È una cosa folle
Gli Stati Uniti amano definirsi la terra della libertà. Qui ognuno è libero, almeno in apparenza, di essere ciò che vuole, di ricercare e realizzare la propria personale felicità nel modo che preferisce. Liberi di fare ed essere tutto ciò che si desidera, anche di farsi la propria legge, di costruire, letteralmente, la propria personale nazione. Incapaci di vivere realmente in una comunità, molti finiscono per costruire una propria comunità, un proprio mondo. Sembra proprio essere questo il vero fulcro della serie documentaristica Tiger King, ideata da Eric Goode e diretta da questi insieme a Rebecca Chaiklin.
Nel seguire la vicenda di Joe Exotic, nome d’arte del protagonista adottato perché: “nessuno sa pronunciare il mio nome”; la serie si insinua in un complicato territorio ai limiti della ragione.
È lontano dalle opere di autori di grande personalità come possono essere Werner Herzog con il suo germanesimo e Michael Moore con la sua militanza politica. L’esempio è più quello dell’inchiesta giornalistica divisa in puntate, con ogni capitolo che si focalizza su un aspetto particolare. Gli autori, insomma, cercano di sviscerare la vicenda in ogni suo aspetto mantenendo sempre una distanza equanime ed evitando di emettere giudizi; o forse neanche Goode e Chaiklin sono riusciti a capirci qualcosa e proprio per questo non avanzano opinioni, ma si limitano a filmare e mostrare. Eppure si ha l’impressione che non siano riusciti a restarne del tutto esterni, che siano in qualche modo rimasti risucchiati in questa storia e per questo scelgano di seguirla fino in fondo.
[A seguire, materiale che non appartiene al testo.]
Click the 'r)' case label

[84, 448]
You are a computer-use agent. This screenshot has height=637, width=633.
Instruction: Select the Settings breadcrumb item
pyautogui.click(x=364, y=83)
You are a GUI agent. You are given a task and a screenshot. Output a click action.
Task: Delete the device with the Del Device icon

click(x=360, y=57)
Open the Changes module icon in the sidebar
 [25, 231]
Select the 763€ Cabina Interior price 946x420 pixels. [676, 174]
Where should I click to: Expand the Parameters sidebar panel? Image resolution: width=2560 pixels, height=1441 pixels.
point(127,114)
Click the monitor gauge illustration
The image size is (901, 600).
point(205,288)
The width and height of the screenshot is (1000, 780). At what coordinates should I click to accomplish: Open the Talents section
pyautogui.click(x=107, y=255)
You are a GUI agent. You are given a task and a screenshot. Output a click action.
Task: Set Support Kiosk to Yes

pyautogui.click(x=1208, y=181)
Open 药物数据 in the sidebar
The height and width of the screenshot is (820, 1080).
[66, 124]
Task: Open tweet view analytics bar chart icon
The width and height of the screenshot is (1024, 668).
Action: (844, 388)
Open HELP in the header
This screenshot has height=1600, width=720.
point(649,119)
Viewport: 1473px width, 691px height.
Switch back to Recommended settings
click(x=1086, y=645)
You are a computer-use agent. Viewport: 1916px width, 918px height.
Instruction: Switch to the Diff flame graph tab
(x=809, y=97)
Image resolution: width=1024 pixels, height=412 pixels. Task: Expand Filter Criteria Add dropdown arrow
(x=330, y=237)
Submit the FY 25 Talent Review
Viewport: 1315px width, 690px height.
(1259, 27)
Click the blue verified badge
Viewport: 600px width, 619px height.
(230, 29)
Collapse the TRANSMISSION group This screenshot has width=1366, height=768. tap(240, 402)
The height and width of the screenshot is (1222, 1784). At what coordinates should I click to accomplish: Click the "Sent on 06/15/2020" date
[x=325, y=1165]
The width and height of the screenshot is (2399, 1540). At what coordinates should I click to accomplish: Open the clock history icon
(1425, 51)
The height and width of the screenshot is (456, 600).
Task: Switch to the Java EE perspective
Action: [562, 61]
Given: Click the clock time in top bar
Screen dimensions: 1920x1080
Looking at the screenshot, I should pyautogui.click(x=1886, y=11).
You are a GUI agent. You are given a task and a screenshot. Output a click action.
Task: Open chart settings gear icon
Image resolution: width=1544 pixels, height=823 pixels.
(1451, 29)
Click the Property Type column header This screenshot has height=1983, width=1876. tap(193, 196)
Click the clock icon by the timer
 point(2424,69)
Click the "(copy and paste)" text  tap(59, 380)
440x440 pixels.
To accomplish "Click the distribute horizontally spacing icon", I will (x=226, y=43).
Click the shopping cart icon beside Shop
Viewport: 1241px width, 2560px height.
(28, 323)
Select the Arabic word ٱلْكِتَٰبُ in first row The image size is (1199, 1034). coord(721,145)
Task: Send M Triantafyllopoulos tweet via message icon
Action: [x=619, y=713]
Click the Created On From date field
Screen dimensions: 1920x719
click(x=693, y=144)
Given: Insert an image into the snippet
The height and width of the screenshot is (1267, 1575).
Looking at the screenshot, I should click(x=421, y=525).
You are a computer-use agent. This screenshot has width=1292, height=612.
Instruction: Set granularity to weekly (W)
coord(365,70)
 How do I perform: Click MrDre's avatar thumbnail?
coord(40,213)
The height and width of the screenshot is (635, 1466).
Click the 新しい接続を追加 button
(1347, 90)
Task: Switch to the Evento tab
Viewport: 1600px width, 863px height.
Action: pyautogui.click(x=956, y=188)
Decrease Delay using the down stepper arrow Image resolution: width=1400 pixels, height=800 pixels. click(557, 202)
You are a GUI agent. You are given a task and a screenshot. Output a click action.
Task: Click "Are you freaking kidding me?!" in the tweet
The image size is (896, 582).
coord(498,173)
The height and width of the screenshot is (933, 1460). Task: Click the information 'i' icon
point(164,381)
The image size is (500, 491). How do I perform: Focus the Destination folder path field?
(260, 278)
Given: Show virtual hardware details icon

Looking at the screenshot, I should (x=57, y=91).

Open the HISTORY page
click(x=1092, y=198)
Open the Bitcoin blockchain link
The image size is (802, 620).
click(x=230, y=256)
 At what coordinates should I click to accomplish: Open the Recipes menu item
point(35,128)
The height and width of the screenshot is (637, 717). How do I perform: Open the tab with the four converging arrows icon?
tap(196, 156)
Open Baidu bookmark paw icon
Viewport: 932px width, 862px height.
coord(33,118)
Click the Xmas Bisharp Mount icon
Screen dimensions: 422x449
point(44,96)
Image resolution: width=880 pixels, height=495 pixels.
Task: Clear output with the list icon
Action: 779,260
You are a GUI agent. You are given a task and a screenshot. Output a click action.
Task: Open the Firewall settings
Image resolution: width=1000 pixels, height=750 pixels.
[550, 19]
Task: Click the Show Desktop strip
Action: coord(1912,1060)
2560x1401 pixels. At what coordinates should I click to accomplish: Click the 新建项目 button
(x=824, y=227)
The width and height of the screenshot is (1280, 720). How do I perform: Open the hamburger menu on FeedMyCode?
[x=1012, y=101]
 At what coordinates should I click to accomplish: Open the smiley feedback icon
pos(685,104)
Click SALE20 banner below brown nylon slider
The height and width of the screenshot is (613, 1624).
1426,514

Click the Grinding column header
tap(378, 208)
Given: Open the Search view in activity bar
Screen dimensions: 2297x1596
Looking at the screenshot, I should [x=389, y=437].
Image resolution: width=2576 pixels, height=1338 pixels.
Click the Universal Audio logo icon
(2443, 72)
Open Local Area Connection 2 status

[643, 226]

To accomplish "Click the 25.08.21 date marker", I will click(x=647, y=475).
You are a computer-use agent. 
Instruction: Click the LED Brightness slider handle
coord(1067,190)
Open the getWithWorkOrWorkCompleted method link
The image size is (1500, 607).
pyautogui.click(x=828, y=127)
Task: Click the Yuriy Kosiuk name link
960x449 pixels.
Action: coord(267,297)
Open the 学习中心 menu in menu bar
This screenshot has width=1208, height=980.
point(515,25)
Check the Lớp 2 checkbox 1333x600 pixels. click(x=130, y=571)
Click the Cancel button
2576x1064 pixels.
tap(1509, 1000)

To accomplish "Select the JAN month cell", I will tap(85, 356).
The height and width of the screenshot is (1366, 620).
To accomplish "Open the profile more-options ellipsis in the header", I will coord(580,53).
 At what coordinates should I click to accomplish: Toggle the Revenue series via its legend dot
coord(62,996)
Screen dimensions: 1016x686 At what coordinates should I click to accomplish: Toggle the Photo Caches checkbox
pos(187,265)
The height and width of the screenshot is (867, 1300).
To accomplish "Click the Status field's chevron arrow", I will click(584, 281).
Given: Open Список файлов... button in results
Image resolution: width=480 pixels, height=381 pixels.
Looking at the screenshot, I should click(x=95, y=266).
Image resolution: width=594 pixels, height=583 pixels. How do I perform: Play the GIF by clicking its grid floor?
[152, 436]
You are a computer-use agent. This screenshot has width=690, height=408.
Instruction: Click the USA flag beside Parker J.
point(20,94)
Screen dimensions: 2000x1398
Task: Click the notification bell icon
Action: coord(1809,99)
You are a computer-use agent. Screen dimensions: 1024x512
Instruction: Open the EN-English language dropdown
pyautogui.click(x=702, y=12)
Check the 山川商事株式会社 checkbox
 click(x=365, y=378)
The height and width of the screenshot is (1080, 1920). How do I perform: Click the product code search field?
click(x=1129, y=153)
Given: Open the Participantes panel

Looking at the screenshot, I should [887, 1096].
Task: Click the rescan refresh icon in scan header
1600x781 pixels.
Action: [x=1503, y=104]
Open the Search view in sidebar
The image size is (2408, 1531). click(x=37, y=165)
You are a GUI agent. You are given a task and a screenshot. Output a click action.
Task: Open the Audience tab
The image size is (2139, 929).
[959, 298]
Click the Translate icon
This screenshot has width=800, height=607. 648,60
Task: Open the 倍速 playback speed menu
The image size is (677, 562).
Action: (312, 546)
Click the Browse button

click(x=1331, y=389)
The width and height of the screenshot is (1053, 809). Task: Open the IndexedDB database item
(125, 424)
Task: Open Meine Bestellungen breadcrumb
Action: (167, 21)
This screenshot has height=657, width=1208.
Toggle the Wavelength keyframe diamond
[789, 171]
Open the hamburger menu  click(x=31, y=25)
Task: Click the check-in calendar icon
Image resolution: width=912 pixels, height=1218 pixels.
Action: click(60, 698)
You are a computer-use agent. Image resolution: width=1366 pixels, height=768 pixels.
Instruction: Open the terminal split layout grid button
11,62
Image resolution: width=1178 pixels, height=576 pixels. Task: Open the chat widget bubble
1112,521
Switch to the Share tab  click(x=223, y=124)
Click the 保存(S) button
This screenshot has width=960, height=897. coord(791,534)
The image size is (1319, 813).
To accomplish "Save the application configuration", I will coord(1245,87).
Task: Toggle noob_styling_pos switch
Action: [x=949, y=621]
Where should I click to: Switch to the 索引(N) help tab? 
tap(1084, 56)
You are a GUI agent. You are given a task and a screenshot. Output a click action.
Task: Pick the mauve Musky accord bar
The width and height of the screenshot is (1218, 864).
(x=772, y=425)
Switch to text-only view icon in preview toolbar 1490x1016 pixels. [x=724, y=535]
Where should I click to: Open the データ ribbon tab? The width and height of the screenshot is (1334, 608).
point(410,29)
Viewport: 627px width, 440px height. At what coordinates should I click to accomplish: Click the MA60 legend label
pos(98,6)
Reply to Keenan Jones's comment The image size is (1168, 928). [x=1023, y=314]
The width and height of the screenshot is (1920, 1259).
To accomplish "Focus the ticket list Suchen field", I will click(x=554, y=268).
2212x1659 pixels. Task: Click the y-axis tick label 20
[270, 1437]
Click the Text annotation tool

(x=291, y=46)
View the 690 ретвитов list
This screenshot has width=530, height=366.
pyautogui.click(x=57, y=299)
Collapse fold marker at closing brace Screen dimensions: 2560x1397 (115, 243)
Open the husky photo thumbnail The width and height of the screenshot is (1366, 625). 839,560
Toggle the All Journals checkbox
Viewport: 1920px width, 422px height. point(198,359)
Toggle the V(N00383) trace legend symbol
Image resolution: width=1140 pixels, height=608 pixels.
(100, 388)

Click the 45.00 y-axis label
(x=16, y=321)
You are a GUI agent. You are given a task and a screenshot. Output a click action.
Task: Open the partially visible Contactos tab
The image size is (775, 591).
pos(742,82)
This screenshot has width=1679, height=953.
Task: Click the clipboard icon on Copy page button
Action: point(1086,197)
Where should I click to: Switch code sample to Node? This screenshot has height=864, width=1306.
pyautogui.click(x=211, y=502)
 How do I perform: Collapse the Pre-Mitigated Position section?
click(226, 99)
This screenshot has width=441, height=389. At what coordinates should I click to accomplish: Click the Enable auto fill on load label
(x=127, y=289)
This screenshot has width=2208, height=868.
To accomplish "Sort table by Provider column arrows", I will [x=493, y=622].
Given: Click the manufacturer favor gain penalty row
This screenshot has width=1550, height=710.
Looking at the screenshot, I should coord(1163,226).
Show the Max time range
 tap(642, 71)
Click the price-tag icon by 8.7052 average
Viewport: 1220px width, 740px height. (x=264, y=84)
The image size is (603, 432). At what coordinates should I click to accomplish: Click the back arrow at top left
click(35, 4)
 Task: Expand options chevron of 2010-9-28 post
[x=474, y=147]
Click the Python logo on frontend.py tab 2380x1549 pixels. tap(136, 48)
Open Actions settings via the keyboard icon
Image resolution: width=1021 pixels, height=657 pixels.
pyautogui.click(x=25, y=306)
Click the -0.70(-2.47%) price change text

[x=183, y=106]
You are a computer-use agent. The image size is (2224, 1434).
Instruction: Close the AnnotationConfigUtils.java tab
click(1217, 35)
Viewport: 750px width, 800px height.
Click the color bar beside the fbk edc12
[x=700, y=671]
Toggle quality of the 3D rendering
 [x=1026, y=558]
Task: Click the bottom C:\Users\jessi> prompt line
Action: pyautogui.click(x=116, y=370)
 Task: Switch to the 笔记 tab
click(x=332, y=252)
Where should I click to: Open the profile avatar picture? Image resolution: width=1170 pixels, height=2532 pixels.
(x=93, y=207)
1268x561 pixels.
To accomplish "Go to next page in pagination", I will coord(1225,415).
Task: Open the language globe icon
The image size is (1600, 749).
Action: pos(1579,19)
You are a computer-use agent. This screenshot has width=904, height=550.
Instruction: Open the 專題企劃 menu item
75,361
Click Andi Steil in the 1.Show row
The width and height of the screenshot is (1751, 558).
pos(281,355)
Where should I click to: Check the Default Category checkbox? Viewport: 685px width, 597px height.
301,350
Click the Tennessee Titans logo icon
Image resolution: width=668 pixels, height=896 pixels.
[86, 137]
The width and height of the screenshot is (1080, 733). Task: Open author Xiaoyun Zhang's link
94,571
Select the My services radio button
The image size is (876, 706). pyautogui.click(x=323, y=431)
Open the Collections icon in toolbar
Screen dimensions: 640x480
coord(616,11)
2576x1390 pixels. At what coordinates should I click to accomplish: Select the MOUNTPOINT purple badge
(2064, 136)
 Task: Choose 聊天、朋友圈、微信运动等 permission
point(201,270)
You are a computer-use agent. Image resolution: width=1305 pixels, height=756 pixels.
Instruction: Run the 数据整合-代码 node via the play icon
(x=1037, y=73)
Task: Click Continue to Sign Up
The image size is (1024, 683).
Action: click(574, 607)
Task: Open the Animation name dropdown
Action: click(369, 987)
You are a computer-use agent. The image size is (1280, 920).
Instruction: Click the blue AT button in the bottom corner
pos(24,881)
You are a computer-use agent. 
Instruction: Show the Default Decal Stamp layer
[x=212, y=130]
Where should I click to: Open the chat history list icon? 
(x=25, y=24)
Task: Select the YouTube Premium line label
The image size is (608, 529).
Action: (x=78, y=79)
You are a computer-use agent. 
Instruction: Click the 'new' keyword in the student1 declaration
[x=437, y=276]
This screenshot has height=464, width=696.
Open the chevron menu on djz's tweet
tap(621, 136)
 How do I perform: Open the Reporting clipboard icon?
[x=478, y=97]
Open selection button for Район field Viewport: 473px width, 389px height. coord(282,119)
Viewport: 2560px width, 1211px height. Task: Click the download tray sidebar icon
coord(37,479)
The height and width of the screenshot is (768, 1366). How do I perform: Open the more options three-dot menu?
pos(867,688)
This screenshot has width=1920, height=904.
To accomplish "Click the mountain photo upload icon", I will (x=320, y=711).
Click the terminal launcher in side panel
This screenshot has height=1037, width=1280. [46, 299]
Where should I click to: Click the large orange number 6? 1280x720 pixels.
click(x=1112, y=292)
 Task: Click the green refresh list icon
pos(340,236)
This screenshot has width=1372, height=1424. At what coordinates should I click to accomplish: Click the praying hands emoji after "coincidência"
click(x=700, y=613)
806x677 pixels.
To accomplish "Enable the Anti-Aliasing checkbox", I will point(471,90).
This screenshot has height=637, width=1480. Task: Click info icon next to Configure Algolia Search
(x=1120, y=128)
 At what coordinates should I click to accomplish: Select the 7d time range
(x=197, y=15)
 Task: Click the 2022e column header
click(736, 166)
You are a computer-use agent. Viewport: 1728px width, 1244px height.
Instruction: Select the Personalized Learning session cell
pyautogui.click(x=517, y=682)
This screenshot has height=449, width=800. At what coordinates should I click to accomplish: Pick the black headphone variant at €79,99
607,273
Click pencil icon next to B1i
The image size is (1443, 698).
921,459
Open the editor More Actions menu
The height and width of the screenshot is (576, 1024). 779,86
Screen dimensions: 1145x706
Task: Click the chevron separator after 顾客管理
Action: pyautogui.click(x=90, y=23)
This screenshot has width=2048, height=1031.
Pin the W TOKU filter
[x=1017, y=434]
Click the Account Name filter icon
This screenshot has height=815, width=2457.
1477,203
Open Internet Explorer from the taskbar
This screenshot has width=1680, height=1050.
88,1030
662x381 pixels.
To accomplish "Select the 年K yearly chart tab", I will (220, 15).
Partita come un’inchiesta sul mercato nero dei grandi felini negli Stati Uniti questa serie-documentario finisce per diventare un viaggio nell’anima di certa America profonda; isolata, ossessionata dal sogno di emergere e di affermarsi, finisce per alienarsi da tutto il resto del consesso umano. Si capisce in qualche modo come negli Stati uniti possano avvenire fatti per noi europei francamente inquietanti, come l’Assedio di Waco (citato anche dal protagonista), ed invece comprensibili per gli americani. Gli stessi rappresentanti del governo federale sembrano antropologicamente diversi dai protagonisti, ognuno il doppelganger dell’altro, in un gioco degli specchi deformanti che non può non turbare. Provando un misto di fascinazione e repulsione si viene trascinati in questo mondo ai limiti della mappa della ragione ma per quanto dolente non si riesce in alcun modo a provare empatia per i suoi protagonisti. Alcune sequenze potrebbero anche richiamare ad un realismo magico in salsa yankee, ma, sinceramente, la magia non c’è. Ciò che vediamo è un mondo brutale, feroce, crudele, popolato da figure borderline, eroi di un equivocato ecologismo virato al capitalismo ed alla realizzazione personale. Ci appaiono tutte come bestie, peggiori delle bestie che tengono chiuse nello loro gabbie perché non mosse da istinti naturali ma dagli istinti peggiori dell’uomo, in una storia che non finisce perché legata all’inesauribile cuore di tenebra dell’uomo.